Industry maturity and competition for green assets brought €51.2Bn of investment to the wind energy sector in 2017, with new capacity being brought online at lower cost than ever.
The development of new windfarms accounted for €22.3Bn of the €51.2Bn total, according to WindEurope’s ‘Financing and Investment Trends’ report. The rest of the investment went on the refinancing of existing windfarms, acquisition of projects and of companies involved in wind and on public market fundraising. The total investment figure was 9% up on 2016.
The €22Bn invested in new windfarms was down on the €28Bn invested in 2016 but it covered more capacity – 11.5 GW compared to 10.3 GW – reflecting the falling costs of wind energy.
The low interest rate environment has given rise to a dynamic refinancing market. Offshore wind has experienced an uptake in corporate finance transactions over the past two years. However, offshore wind project finance declined for new final investment decisions (FIDs). In the UK, the Hornsea 2 offshore windfarm reached FID. With a capacity of 1.4 GW, this is the largest offshore windfarm to date to be constructed.
Investment volumes are expected to increase in 2018. This is due to the roll-out of auctions across Europe and the fact that many projects already awarded support will reach FID.
More than 14 GW of capacity was awarded support through 2017 and the first quarter of 2018. During the first quarter of 2018 Europe invested €3Bn in new wind energy projects. 30 new onshore wind projects, for a combined capacity of 1.9 GW, reached FID. Wind energy projects currently awaiting FID are estimated at over €23Bn. Strong equity and debt liquidity is expected to continue for both onshore and offshore wind projects.
In the near term, the downward trend in interest rates is expected to slow down, with the quantitative easing coming to an end and existing commercial banks establishing their competitive position in the market. In the longer term, the merchant risk exposure in wind power projects will likely change both the landscape and investor profiles of wind energy financing.
2016 and 2017 were transitional years for the wind sector. While there was a dip in investments in 2017, the large volume of investments in 2016 reflected the regulatory uncertainty that would come because of the transition to auctions and feed-in premiums. However, investment volumes are expected to stabilise in 2018 with the roll-out of auctions across Europe and projects awarded support expecting to reach FID.
Over 14 GW of capacity was awarded support in 2017 and the first quarter of 2018: 5.3 GW in Germany, 4.1 GW in Spain, 3.2 GW in the UK, 1.4 GW in the Netherlands, 500 MW in France. New announced offshore wind transactions are estimated at a combined capacity of 3.9 GW, as tendered projects awarded support are expected to go through FID. This includes several projects in the UK, Denmark and the Netherlands, as well as floating offshore wind projects in Portugal and France.

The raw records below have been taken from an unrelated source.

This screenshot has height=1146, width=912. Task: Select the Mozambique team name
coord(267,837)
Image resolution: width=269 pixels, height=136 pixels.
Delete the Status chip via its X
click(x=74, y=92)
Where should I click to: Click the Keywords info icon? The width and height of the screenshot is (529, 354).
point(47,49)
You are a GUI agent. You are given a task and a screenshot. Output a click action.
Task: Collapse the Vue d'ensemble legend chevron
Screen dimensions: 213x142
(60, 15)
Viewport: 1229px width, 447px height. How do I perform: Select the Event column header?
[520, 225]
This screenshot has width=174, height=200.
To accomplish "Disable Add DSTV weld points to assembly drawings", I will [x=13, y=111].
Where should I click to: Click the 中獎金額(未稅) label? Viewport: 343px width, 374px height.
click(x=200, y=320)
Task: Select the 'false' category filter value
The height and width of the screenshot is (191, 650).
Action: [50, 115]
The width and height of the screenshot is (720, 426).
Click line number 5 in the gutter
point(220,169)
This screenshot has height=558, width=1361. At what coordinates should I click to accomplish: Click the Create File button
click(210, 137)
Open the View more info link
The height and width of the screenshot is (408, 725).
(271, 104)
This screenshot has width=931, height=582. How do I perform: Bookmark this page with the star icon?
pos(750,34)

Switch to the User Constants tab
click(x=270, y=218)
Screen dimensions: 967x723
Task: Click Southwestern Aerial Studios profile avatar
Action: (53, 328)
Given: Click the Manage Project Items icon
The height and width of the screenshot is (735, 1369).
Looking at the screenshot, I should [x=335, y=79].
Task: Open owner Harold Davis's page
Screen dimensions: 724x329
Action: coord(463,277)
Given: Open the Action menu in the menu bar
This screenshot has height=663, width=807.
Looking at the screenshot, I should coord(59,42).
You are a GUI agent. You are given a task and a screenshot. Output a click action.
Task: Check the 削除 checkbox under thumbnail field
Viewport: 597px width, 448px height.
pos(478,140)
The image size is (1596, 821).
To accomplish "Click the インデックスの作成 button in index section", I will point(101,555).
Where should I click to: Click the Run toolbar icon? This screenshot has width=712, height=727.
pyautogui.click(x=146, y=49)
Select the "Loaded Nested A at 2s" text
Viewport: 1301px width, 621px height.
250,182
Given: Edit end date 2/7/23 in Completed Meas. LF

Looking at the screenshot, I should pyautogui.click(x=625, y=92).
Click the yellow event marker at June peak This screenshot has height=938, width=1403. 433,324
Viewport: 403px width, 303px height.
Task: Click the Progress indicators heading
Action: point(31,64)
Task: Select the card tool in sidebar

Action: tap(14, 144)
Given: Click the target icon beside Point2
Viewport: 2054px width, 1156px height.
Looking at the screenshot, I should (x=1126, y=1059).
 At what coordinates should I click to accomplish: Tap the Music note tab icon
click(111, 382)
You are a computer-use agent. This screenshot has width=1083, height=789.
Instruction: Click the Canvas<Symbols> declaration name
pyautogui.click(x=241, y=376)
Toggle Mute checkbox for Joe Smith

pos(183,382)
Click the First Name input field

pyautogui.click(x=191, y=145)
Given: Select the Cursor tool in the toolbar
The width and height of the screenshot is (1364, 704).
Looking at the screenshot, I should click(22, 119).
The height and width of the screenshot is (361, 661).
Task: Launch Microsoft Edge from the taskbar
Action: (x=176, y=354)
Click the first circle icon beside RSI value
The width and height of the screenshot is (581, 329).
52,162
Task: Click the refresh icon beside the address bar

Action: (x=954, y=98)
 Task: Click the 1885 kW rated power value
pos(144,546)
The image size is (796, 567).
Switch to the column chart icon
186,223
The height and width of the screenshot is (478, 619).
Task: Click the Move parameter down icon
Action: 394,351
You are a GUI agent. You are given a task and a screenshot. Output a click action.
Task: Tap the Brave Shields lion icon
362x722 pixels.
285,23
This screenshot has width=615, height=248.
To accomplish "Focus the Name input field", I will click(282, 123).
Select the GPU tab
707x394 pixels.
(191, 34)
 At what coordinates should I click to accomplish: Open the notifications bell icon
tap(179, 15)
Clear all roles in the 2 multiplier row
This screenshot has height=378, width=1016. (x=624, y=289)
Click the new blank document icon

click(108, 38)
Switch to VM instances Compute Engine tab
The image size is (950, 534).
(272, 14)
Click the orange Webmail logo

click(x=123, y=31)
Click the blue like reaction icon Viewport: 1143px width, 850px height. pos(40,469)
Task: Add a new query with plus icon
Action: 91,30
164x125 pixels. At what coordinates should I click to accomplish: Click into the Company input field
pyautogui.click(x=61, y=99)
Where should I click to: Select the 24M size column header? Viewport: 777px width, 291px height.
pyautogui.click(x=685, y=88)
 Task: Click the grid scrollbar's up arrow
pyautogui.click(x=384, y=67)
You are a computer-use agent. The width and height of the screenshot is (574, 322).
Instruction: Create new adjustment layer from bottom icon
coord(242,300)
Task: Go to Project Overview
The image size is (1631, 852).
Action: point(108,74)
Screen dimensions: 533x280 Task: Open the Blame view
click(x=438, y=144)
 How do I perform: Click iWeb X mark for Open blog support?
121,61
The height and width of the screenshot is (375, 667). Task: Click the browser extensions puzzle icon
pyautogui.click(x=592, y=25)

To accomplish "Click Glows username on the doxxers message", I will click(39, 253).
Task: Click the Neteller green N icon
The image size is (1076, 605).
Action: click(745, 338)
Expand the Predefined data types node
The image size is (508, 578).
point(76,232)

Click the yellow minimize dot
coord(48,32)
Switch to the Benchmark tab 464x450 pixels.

Financing needs could top €9Bn based on disclosed transaction costs. Between 2018 and 2020, more than 17 GW of additional onshore and offshore capacity is set in the auctioning plans of four countries: Germany, France, the Netherlands and Turkey. Most of this capacity is expected to be auctioned in 2018.
WindEurope chief policy officer Pierre Tardieu said “With €51.2Bn, wind energy accounted for half of all power sector investments in 2017. It is delivering more capacity for less money. This is largely due to increased competition in auctions and technology advances that are driving cost reductions in the supply chain.”
The maturity of the wind energy sector and the competitive pressure of auctions is changing the way wind projects are financed. Power producers still carry projects on balance sheet through FID but refinancing and the sale of minority stakes in projects are coming in much earlier in the process.
More investors are entering projects as equity partners, particularly from the financial services industry. These partnerships allow power producers to ‘recycle’ capital to finance new wind farms. A healthy pipeline of projects is diversifying the pool of investors: 82 lenders were active in 2017, including multilateral financial institutions, export credit agencies and commercial banks from both Europe and Asia.
Green bonds are emerging as an alternative source of debt. This is also helping risk-averse institutional investors to access the wind sector. Green bonds raised €17.5Bn in 2017, the highest rate of issuance in the last five years. €8.5Bn were in corporate renewables portfolios, €7Bn in wind energy and €1.9Bbn in transmission lines. This shows investors have more and more trust in the industry and are confident they will see a healthy return.
Investors are also going further afield: 20 European countries made investments in wind in 2017 compared to 16 in 2016 – though Germany and the UK accounted for half of all new FIDs. Investments in Southern and Eastern Europe remain low, representing just 16% of the total new assets financed in Europe (€3.5Bn). A lack of regulatory stability is largely responsible for this.
“The outlook for 2018 is strong with investment volumes expected to increase,” Mr Tardieu added. “The auction system for wind energy is settling down, and projects that have won auctions are now reaching FID. The investment outlook up to 2020 is strong.”